Disclosure of Invention

The purpose of the invention is as follows: in order to overcome the defects in the prior art, the invention provides a deformation monitoring GNSS signal multi-path correction method based on single-difference filtering, which is characterized in that after the column rank deficiency caused by the receiver phase clock difference and the inter-station single-difference ambiguity is eliminated, the double-difference form and the integer characteristic of the ambiguity are recovered, the fixed ambiguity is utilized to extract the single-satellite carrier residual error, the Fast Fourier Transform (FFT) is adopted to analyze the multi-path type, the wavelet noise reduction is adopted to extract the carrier, the pseudo-range dispersion and the reflection multi-path delay value, the multi-path delay correction space map is established, and the method is applied to the correction of the observed value in the subsequent observation satellite so as to weaken the influence of the multi-path effect on the measurement or deformation monitoring of the high.

The technical scheme is as follows: in order to achieve the purpose, the invention adopts the technical scheme that:

a deformation monitoring GNSS signal multi-path correction method based on single difference filtering comprises the following steps:

step 1, adopting an inter-station single-difference non-combined observation model, respectively estimating clock difference values of an inter-station single-difference receiver of each frequency band of a pseudo range and clock difference values of an inter-station single-difference receiver of each frequency band of a carrier by adding an initial epoch reference satellite ambiguity standard, enabling the clock difference of the pseudo range receiver of each frequency band to absorb a receiver hardware delay deviation item, enabling the clock difference of the carrier receiver of each frequency band to absorb a carrier receiver deviation item, and recovering single-difference ambiguity integer characteristics of parameters to be estimated in a pseudo range single-difference observation value and a carrier single-difference observation value.

And 2, establishing an inter-station single-difference Kalman filtering model, substituting the pseudo-range single-difference observation value and the carrier single-difference observation value obtained in the step 1 into the single-difference Kalman filtering model to estimate the coordinate position of the monitoring station, clock error of each frequency band of the receiver and satellite single-difference ambiguity in real time, and fixing the ambiguity to obtain a stable fixed coordinate result, a pseudo-range observation residual error and a carrier observation residual error.

And 3, analyzing and extracting the carrier observation residual error and the pseudo-range observation residual error respectively by adopting fast Fourier transform and wavelet denoising, separating discrete multipath, reflection multipath and observation noise corresponding to the carrier observation residual error and the pseudo-range observation residual error respectively, establishing a pseudo-range multipath space correction map and a carrier multipath space correction map corresponding to the carrier observation residual error and the pseudo-range observation residual error respectively by combining a satellite incidence altitude angle and an azimuth angle, and using the pseudo-range multipath space correction map and the carrier multipath space correction map in data processing of each day later.

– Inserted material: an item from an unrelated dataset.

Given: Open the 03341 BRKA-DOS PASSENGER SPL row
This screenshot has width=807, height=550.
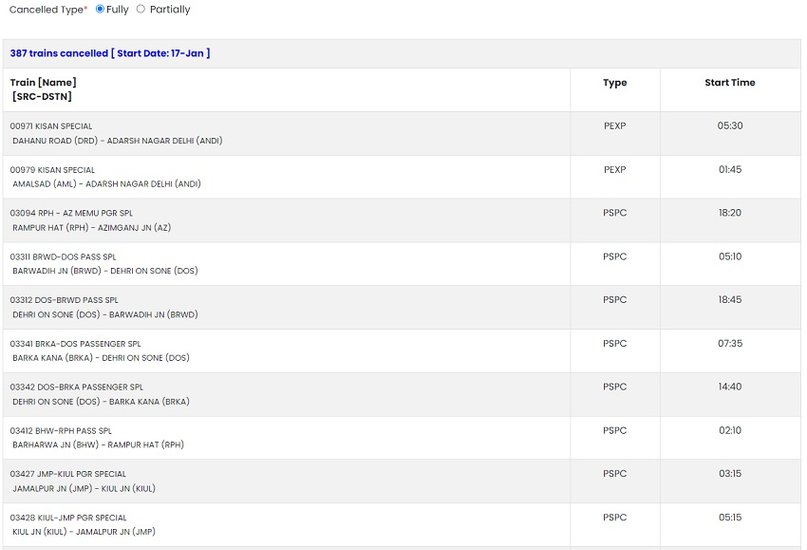Looking at the screenshot, I should coord(401,351).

And 4, calculating the satellite incident angle and the altitude angle in real time by using the first-day pseudo-range multi-path space correction map and the carrier multi-path space correction map, matching corresponding pseudo-range multi-path observed values and carrier multi-path observed values of all frequency bands, correcting the pseudo-range multi-path observed values and the carrier multi-path observed values into single-difference observed values of corresponding satellites, and substituting the corrected single-difference observed values into the step 2 to establish fixed ambiguity in the inter-station single-difference Kalman filter model so as to obtain a stable fixed coordinate solution and corrected carrier observed value residual errors and pseudo-range observed value residual errors.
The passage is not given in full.